Following these recommendations will boost your intake of fibre, phytonutrients and unsaturated fats (omega-3 and omega-6). In the longer term this will help reduce high blood pressure and high blood cholesterol, which are major risk factors for heart disease.

Check your eating habits by taking the Healthy Eating Quiz and get some brief advice on how to boost your score. Or visit an accredited practising dietitian for tailored advice.

3. Be physically active

Regular physical activity helps reduce heart disease risk in women who have had pre-eclampsia. It does this by improving your blood pressure, blood cholesterol and blood glucose (sugar) levels and helping achieve a healthy weight after childbirth.

A study of 24 women with a recent history of pre-eclampsia found that a 12-week exercise intervention helped improve indicators of heart function.

Doing any physical activity is better than doing none.

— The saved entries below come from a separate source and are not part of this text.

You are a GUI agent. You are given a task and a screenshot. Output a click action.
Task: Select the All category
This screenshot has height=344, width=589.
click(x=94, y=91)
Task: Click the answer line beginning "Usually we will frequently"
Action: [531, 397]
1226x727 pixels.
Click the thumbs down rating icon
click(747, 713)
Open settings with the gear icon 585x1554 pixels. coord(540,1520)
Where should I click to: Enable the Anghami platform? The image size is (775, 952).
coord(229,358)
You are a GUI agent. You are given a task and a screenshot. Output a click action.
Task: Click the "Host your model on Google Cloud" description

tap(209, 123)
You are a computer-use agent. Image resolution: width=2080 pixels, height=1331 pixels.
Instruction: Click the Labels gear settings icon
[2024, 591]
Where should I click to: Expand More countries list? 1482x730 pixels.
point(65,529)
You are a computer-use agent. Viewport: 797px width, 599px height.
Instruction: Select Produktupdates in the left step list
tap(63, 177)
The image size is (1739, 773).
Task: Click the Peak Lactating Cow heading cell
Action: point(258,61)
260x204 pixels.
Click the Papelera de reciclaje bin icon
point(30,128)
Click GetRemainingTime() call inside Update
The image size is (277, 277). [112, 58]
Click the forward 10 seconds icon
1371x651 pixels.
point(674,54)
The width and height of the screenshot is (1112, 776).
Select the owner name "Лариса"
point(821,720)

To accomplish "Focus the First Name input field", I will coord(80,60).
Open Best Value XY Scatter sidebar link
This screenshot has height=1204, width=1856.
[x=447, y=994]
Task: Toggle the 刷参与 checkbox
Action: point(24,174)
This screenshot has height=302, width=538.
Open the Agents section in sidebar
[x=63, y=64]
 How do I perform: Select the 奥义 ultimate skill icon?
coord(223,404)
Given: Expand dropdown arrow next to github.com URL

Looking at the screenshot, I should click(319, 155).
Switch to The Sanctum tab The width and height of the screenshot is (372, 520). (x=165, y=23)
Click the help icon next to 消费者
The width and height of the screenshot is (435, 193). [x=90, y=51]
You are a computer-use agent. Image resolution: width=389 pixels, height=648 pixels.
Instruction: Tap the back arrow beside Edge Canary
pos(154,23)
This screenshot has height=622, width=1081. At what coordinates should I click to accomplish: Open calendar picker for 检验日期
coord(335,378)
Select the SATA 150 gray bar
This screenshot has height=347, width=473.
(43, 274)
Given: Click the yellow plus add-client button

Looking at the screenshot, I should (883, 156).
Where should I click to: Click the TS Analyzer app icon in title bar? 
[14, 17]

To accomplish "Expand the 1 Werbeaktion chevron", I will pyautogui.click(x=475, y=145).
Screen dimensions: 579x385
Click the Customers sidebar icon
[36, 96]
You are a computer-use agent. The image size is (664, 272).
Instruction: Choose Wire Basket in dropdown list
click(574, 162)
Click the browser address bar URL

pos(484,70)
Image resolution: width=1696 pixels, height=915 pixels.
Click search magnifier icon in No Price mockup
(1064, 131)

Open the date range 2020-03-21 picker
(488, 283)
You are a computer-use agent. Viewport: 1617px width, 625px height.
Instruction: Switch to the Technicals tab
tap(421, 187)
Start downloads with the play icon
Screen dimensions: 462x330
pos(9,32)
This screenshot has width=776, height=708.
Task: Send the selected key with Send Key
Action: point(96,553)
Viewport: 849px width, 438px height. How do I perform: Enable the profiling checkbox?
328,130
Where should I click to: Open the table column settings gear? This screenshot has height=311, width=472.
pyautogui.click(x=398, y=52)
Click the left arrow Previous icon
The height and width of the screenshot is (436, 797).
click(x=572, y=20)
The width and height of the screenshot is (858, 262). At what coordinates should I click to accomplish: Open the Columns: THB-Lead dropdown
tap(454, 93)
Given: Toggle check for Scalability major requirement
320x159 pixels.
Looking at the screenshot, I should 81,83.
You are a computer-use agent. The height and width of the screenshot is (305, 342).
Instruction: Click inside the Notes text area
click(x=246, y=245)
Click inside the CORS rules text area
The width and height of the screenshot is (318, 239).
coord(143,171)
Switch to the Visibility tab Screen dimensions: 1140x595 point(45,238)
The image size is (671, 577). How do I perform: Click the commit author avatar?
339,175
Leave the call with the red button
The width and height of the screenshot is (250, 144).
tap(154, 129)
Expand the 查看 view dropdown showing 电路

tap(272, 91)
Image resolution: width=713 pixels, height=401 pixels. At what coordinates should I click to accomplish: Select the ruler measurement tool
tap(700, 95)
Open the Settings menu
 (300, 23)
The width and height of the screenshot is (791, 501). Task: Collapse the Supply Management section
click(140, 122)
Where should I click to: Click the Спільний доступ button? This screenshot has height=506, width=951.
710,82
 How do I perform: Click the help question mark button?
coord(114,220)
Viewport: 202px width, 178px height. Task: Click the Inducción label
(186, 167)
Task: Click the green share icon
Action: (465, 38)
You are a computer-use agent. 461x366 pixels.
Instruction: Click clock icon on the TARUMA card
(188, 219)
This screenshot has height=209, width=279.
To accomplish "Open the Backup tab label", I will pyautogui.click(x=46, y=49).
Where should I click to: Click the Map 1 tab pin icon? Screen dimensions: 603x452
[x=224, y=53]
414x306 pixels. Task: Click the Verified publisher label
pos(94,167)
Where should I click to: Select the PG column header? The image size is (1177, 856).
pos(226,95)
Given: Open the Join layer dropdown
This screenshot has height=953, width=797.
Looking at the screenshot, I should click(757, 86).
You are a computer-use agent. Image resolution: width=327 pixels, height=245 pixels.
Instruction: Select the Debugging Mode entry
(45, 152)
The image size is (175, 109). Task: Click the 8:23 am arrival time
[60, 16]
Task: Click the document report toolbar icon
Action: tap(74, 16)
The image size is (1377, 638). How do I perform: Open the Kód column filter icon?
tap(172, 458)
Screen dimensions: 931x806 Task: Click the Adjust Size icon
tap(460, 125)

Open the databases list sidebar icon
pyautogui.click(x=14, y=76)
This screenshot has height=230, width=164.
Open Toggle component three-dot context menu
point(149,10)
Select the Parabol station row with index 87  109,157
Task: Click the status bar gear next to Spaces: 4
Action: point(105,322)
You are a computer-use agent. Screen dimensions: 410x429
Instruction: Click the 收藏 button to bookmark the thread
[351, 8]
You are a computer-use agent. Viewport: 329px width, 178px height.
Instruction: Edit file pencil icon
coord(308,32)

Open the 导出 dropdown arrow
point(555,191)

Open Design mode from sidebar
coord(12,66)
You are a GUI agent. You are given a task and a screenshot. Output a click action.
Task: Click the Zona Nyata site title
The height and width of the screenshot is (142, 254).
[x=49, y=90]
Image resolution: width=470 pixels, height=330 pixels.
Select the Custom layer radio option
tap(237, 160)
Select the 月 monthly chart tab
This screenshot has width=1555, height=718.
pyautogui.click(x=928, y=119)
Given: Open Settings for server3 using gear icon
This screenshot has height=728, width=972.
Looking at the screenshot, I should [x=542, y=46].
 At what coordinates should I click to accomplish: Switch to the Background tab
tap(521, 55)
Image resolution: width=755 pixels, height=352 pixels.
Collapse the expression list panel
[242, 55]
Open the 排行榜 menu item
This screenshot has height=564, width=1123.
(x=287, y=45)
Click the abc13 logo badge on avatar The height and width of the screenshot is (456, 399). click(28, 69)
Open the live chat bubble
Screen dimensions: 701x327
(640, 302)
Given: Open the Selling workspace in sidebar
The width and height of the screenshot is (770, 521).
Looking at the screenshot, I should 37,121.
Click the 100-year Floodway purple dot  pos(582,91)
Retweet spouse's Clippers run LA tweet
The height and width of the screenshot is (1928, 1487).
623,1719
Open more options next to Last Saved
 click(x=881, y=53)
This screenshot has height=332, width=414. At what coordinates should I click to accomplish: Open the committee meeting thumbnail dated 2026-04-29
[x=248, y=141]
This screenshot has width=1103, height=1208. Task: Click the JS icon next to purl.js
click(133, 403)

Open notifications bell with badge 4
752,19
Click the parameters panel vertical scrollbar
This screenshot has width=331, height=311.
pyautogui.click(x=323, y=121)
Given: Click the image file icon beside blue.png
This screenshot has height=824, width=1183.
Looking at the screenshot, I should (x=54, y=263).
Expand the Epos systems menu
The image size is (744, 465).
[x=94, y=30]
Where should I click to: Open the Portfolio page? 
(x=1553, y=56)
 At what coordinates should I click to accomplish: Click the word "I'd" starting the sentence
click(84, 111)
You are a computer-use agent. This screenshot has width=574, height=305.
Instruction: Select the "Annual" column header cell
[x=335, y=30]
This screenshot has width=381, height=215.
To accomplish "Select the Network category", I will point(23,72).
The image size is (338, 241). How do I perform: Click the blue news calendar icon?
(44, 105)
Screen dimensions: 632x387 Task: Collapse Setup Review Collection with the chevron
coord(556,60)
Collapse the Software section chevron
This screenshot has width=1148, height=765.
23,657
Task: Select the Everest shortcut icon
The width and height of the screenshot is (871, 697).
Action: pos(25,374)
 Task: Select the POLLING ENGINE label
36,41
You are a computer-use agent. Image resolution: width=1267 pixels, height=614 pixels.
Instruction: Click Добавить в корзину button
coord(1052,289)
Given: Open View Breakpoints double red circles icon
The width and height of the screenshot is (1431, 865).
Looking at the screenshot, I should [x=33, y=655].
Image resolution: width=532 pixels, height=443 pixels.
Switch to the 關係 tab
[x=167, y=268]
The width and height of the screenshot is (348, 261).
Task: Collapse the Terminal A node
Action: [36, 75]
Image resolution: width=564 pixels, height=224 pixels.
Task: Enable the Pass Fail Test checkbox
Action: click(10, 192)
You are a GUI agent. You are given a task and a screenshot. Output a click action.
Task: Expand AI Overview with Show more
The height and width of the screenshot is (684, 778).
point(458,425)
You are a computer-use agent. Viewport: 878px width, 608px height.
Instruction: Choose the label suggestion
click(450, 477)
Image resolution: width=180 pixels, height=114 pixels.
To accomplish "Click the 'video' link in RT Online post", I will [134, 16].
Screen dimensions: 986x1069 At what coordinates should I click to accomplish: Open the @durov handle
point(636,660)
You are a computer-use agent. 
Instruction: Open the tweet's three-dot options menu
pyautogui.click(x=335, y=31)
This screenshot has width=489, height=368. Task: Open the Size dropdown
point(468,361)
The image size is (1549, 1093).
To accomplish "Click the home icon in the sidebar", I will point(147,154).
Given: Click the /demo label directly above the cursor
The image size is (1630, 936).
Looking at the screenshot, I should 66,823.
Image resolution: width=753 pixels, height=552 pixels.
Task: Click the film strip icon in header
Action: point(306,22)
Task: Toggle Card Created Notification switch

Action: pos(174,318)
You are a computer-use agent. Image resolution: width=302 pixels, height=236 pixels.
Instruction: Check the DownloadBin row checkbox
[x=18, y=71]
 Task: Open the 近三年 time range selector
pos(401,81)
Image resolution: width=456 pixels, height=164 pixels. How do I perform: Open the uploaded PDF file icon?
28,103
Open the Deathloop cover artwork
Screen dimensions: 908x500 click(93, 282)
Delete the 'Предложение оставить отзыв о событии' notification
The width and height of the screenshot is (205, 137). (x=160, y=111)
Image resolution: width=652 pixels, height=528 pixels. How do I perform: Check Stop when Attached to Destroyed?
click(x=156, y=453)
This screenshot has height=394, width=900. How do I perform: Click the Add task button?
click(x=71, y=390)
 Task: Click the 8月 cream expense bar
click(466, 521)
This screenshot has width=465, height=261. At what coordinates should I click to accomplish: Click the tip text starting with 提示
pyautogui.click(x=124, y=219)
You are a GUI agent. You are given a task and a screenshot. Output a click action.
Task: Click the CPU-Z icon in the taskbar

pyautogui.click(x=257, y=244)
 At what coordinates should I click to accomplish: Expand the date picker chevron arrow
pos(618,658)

But if you are returning to exercise after recently giving birth, talk to your GP or an exercise physiologist or physiotherapist about how best to start.

Australia’s exercise guidelines recommend women be active for 30 to 60 minutes on most, if not all days of the week. Include moderate intensity activities (that don’t make you too breathless) or vigorous intensity activities (that make you huff and puff) or a combination of both.

It’s also recommended that women do muscle strengthening activities – such as pilates, yoga, or activities that include lifting weights or resistance training—twice a week.

Finally, when sitting, it’s important to get up and move every 30 minutes.

4. Aim for a healthy body weight

It takes time for women to return to their pre-pregnancy weight.

About half of pregnancy weight gain is commonly lost in the first six weeks postpartum, due to birth of the baby and the placenta, and the loss of blood and fluids needed to support the pregnancy.

While some of the remaining weight gain is intended to support the energy cost of breastfeeding, it can be much harder to shift. A study in 152 women found 68% of women had retained around 4.5kg of their pregnancy weight gain at 12 months post-partum.

Fad diets are not recommended, especially while breastfeeding. By focusing on healthy eating and regular physical activity, it’s reasonable for women to expect to lose 0.5-1 kg per week.

Your non-pregnant waist circumference is another indicator of heart health and reflects the amount of fat stored around your internal organs. The target waist circumference for women for optimal heart health is is less than 80cm. Measuring your waist circumference is an easy check you can do at home.

If appropriate, a long-term goal can be to aim for a body mass index (BMI) in the “healthy weight” range (18.5 to 24.9 kg/m2) to help reduce heart disease risk.

Just keep in mind that BMI is a population-level indicator of health risks; it’s not an accurate measure of body fat for everyone.

5. Quit smoking

Women who smoke one cigarette per day have double the risk of developing heart disease.

Quitting smoking can halve your risk of a heart attack.

Your GP can provide advice about quitting, or you can call Quitline on 13 QUIT (137 848) or use the Heart Foundation’s Quit Smoking Action Plan.